### Provided data
════

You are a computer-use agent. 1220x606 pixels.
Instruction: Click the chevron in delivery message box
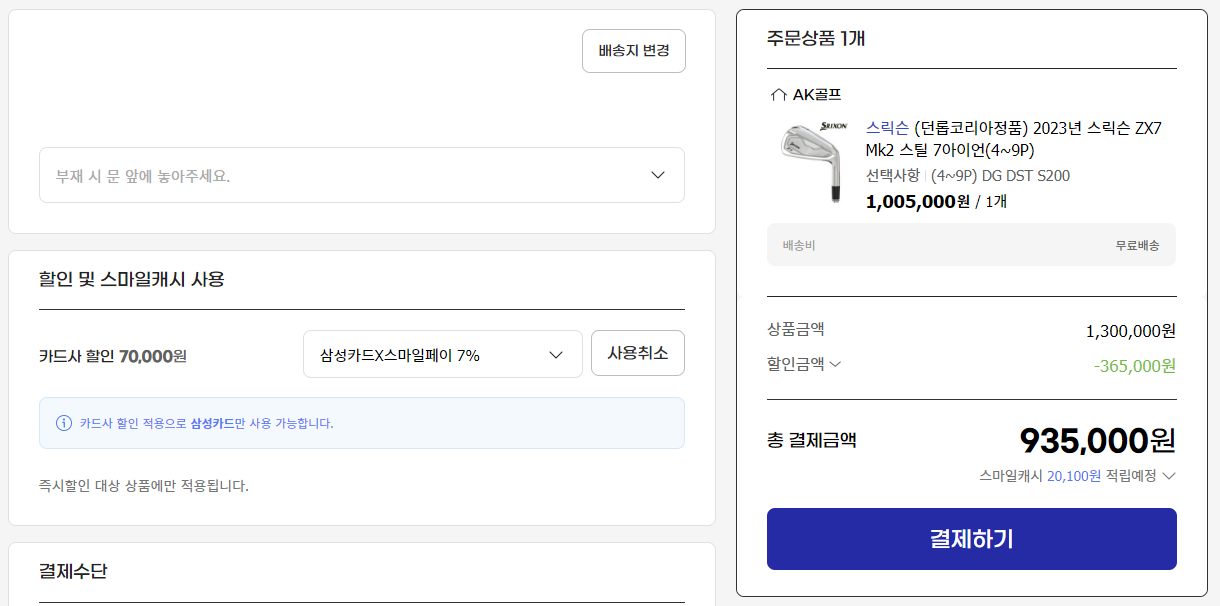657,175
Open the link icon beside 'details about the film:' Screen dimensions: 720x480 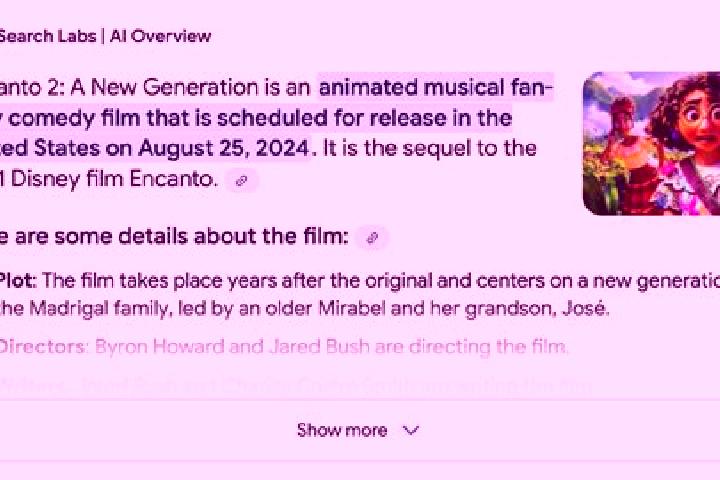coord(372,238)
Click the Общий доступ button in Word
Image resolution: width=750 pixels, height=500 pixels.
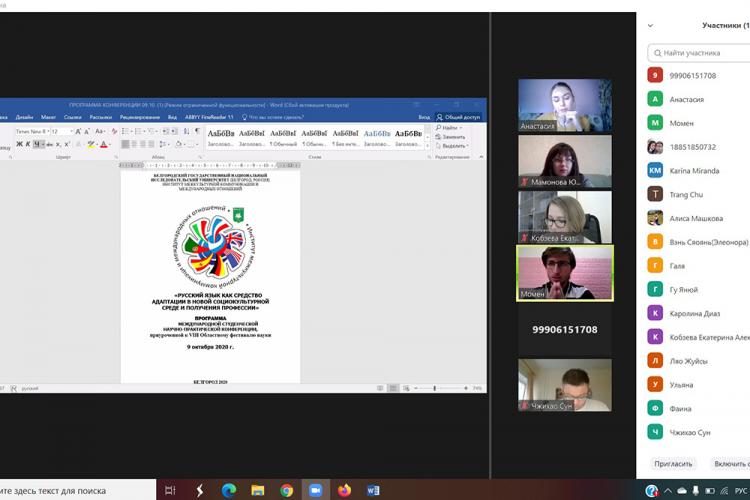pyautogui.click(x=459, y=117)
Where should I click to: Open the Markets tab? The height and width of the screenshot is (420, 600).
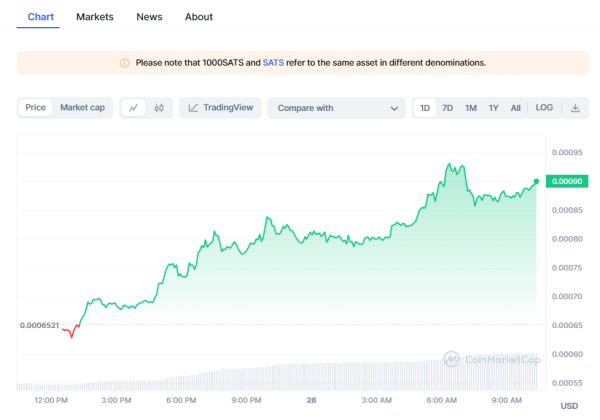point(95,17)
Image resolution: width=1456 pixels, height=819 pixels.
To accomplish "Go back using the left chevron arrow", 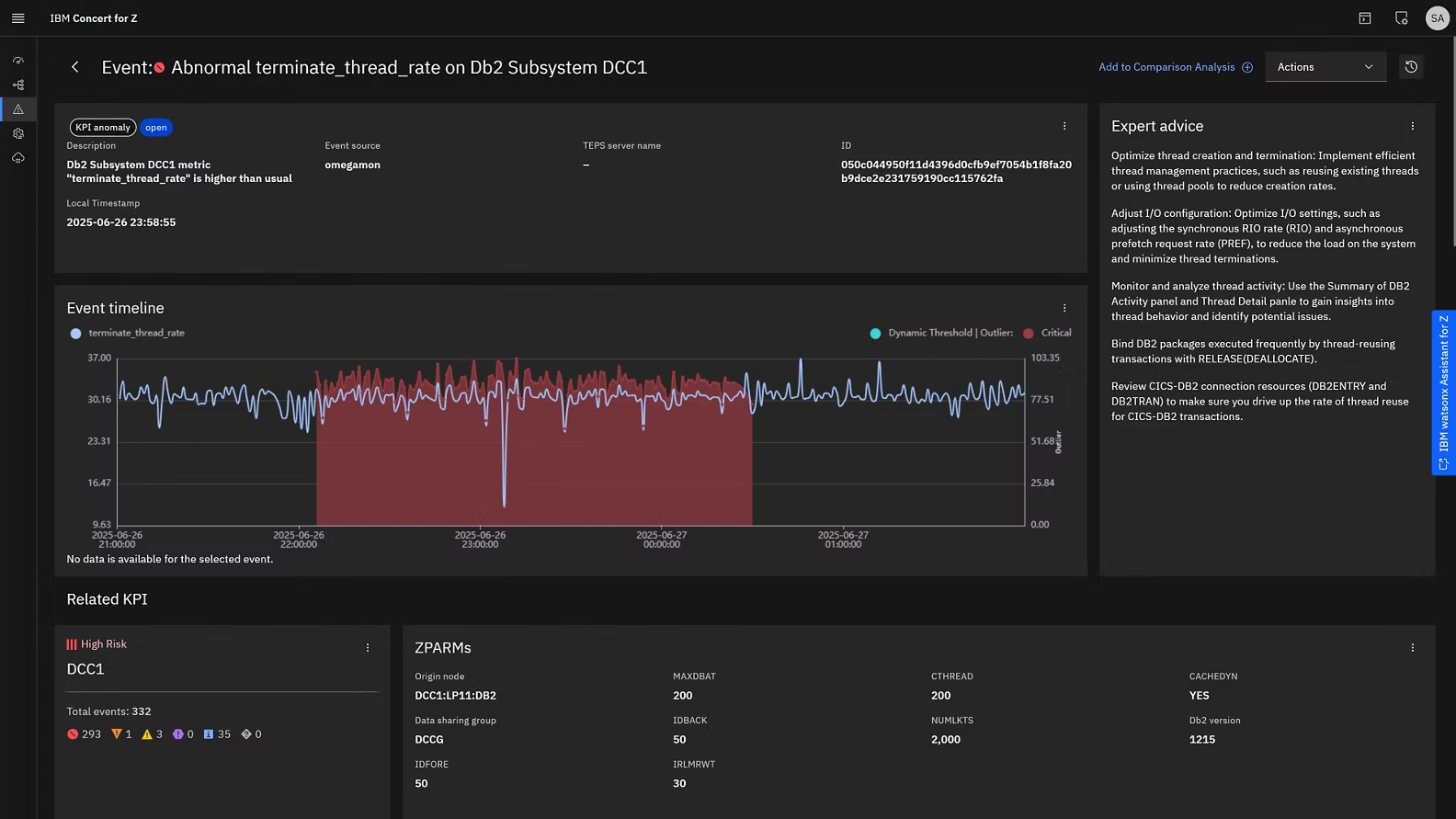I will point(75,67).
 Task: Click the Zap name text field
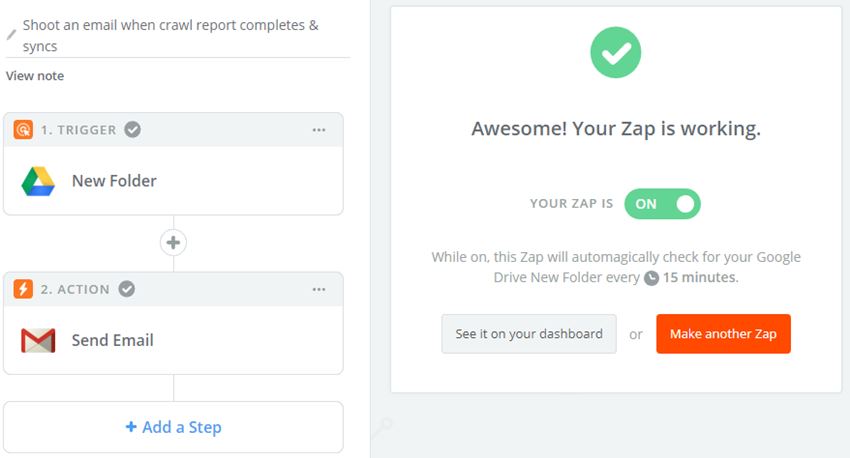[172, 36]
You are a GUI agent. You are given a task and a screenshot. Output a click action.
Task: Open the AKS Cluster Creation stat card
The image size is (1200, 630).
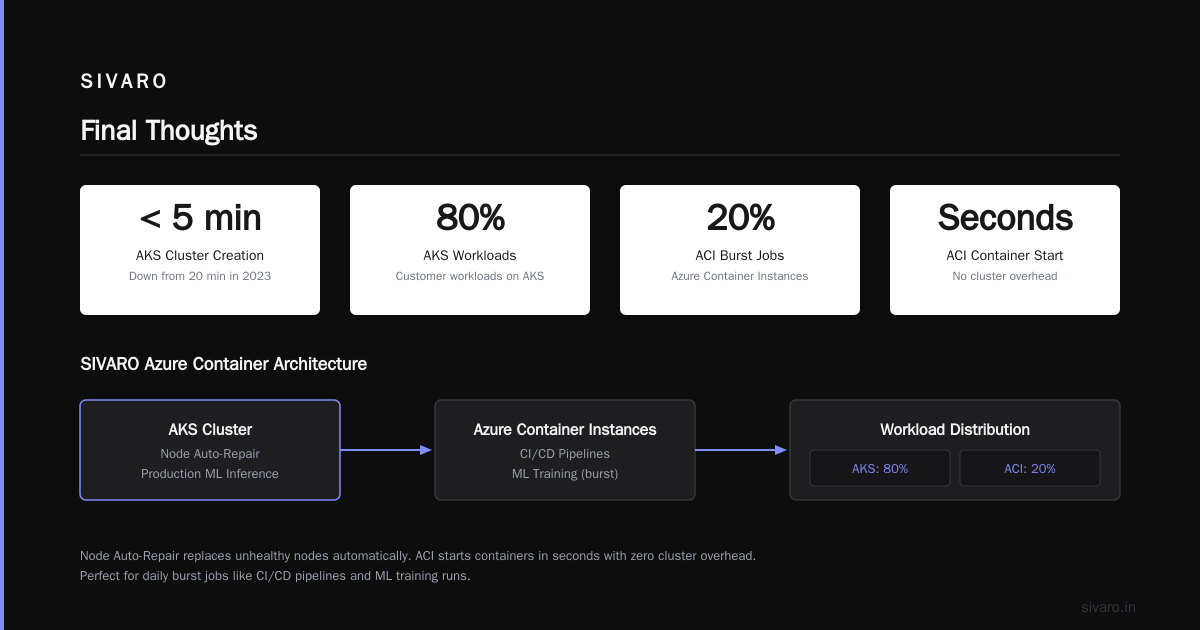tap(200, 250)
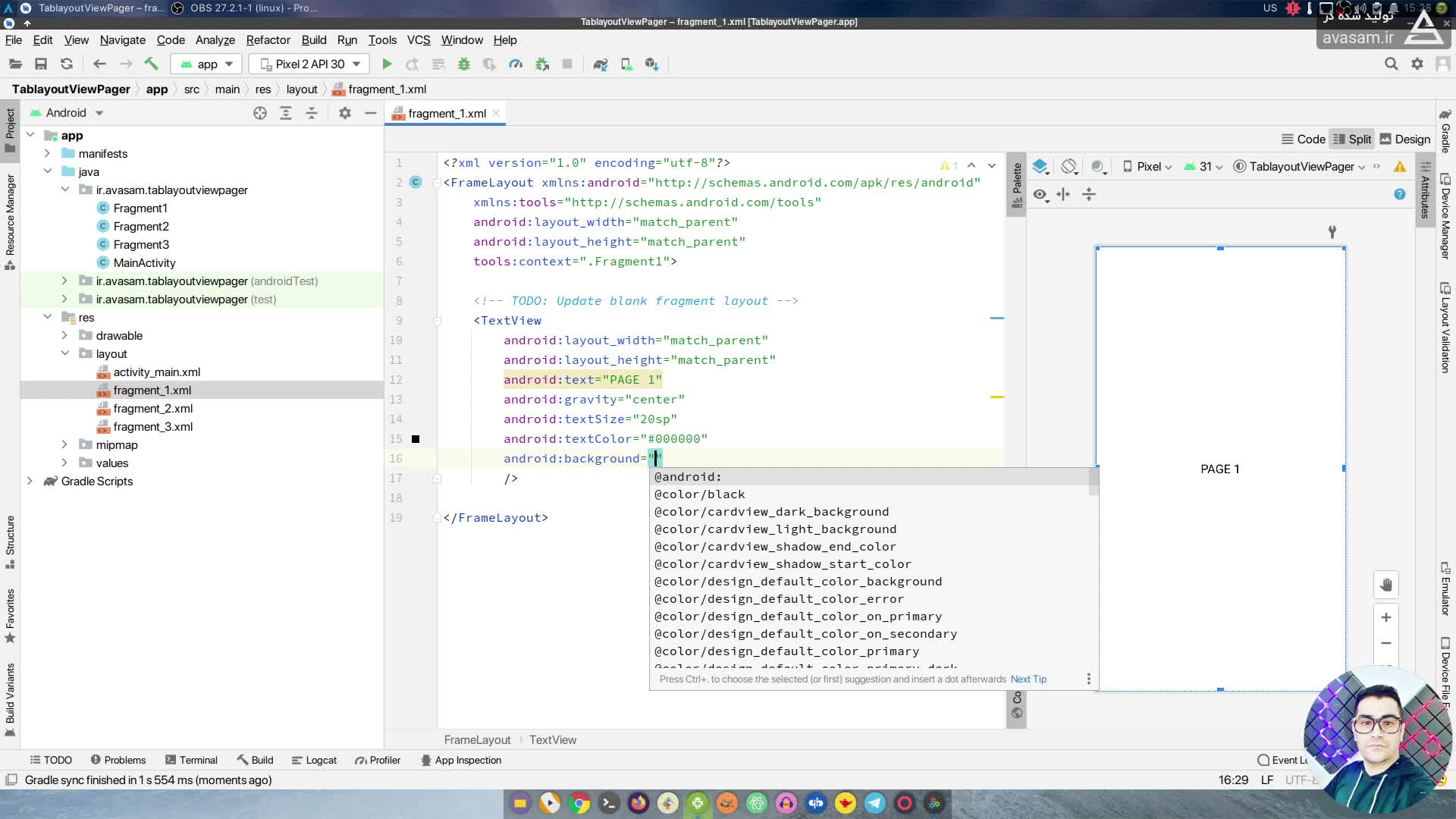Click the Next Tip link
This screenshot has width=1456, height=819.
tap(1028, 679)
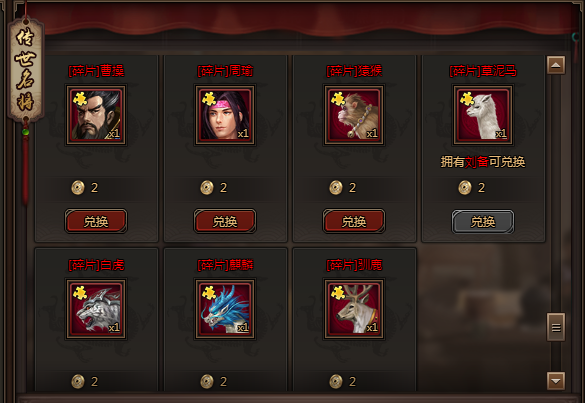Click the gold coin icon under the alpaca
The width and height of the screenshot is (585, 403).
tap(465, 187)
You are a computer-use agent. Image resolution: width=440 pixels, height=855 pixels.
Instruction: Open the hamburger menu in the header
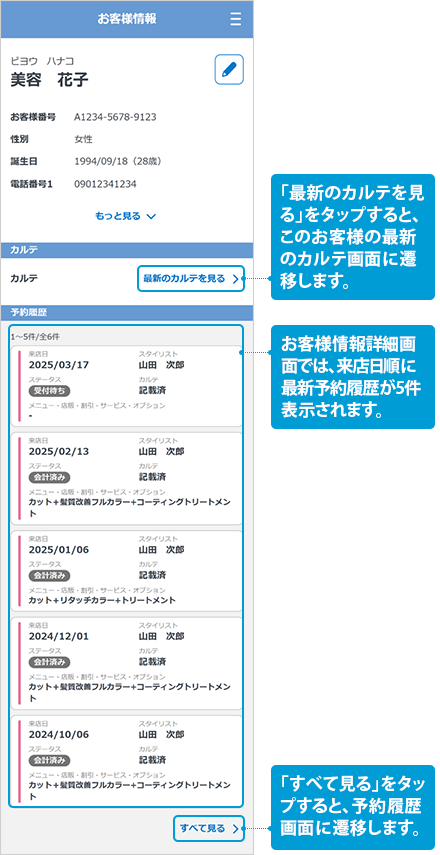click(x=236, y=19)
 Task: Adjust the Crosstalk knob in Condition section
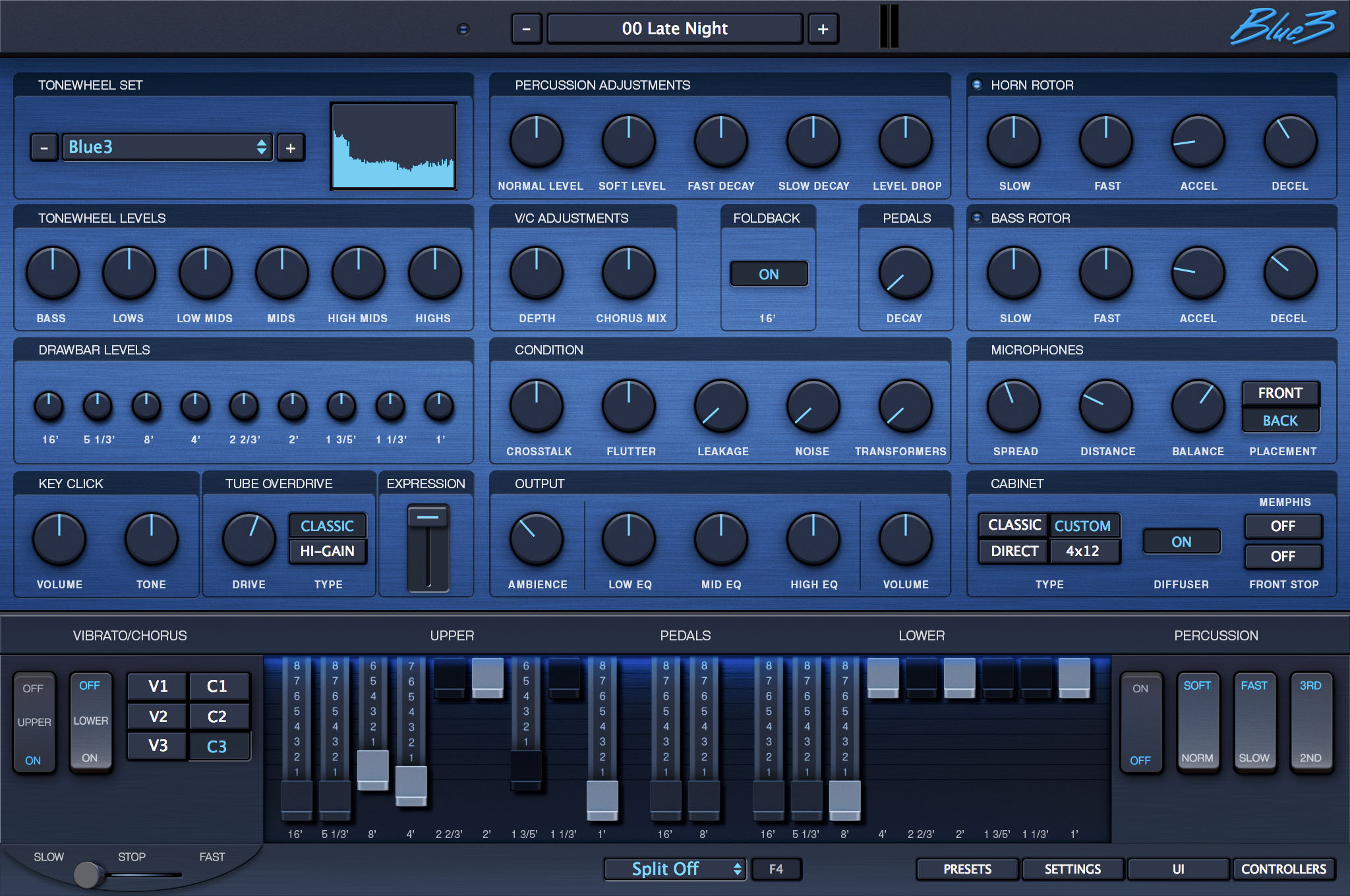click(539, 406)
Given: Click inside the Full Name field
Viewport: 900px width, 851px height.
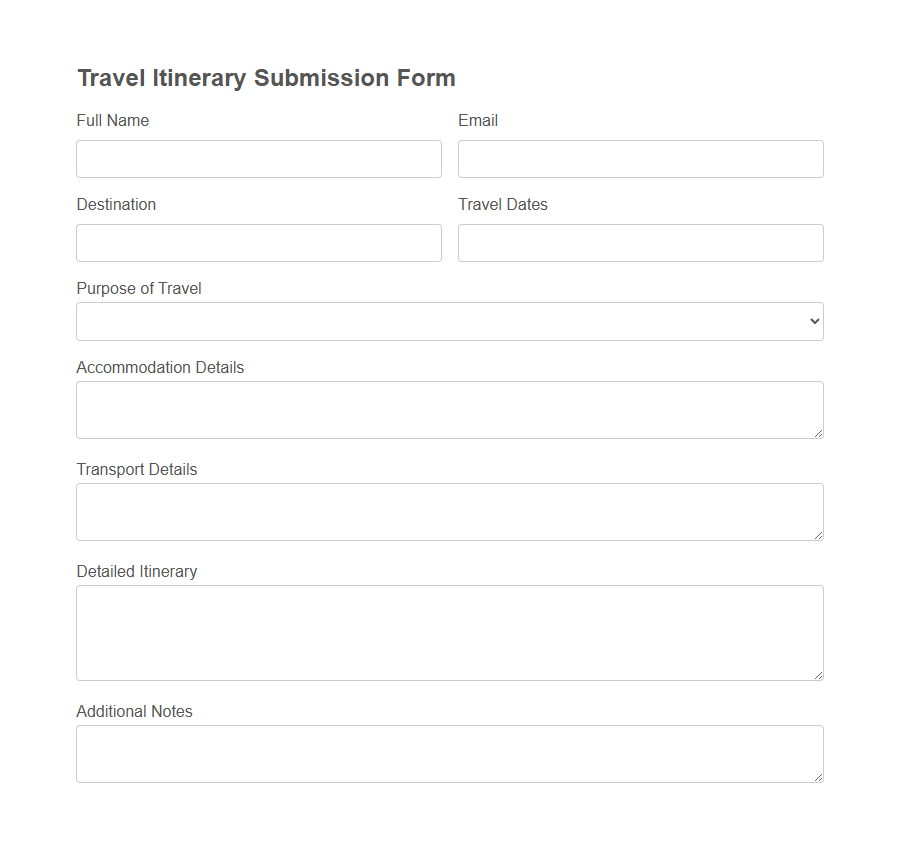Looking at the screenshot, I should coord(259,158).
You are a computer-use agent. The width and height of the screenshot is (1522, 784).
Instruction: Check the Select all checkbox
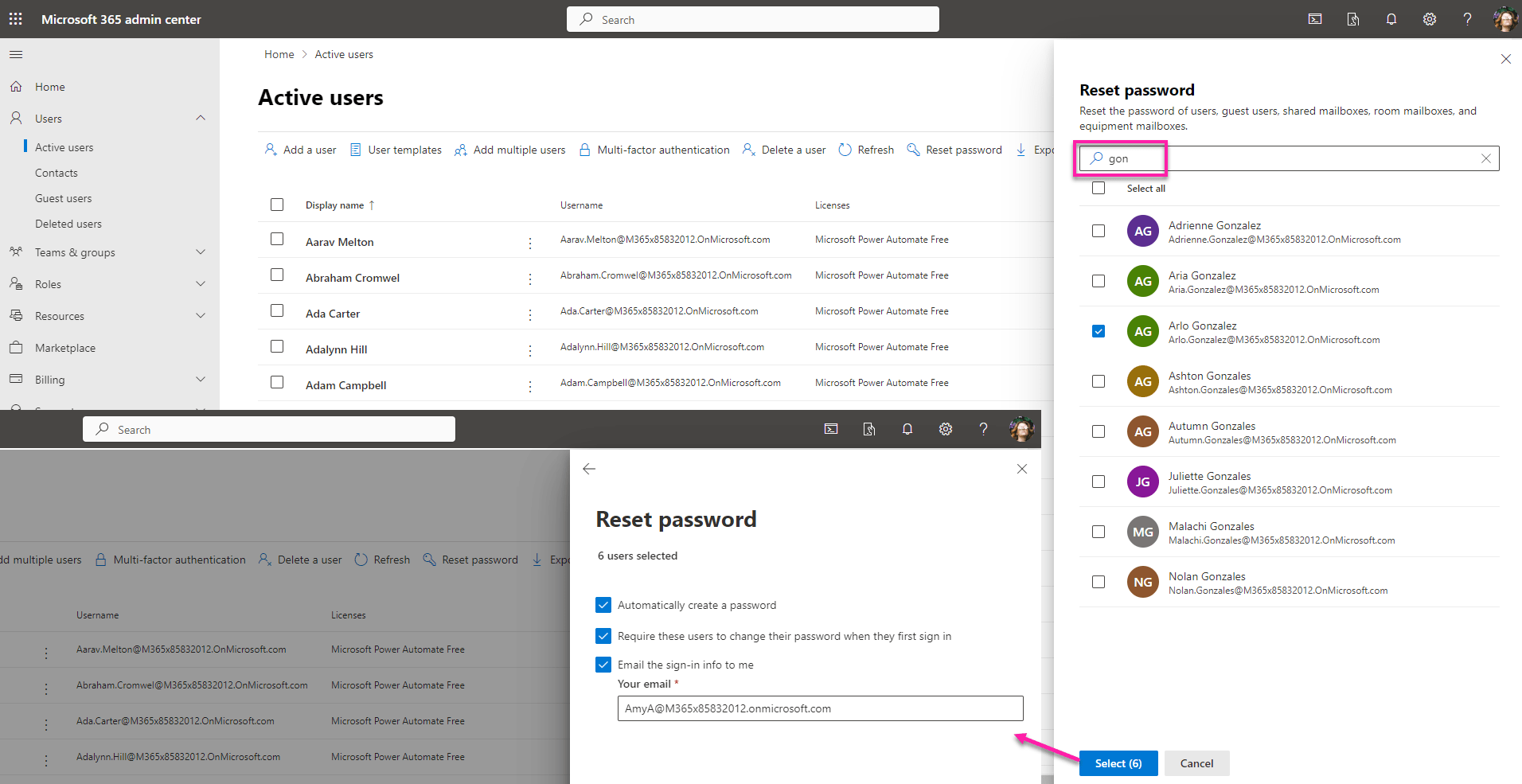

════

Convert the lines of the records between the line holding "Task: Adjust the" and the line holding "Looking at the", inclusive, into a JSON list of strings with one string per line, skipping blank lines. Leave the pictures out of the answer.

[
  " Task: Adjust the Crosstalk knob in Condition section",
  "click(539, 406)",
  "Given: Click inside the Full Name field",
  "Viewport: 900px width, 851px height.",
  "Looking at the screenshot, I should coord(259,158)."
]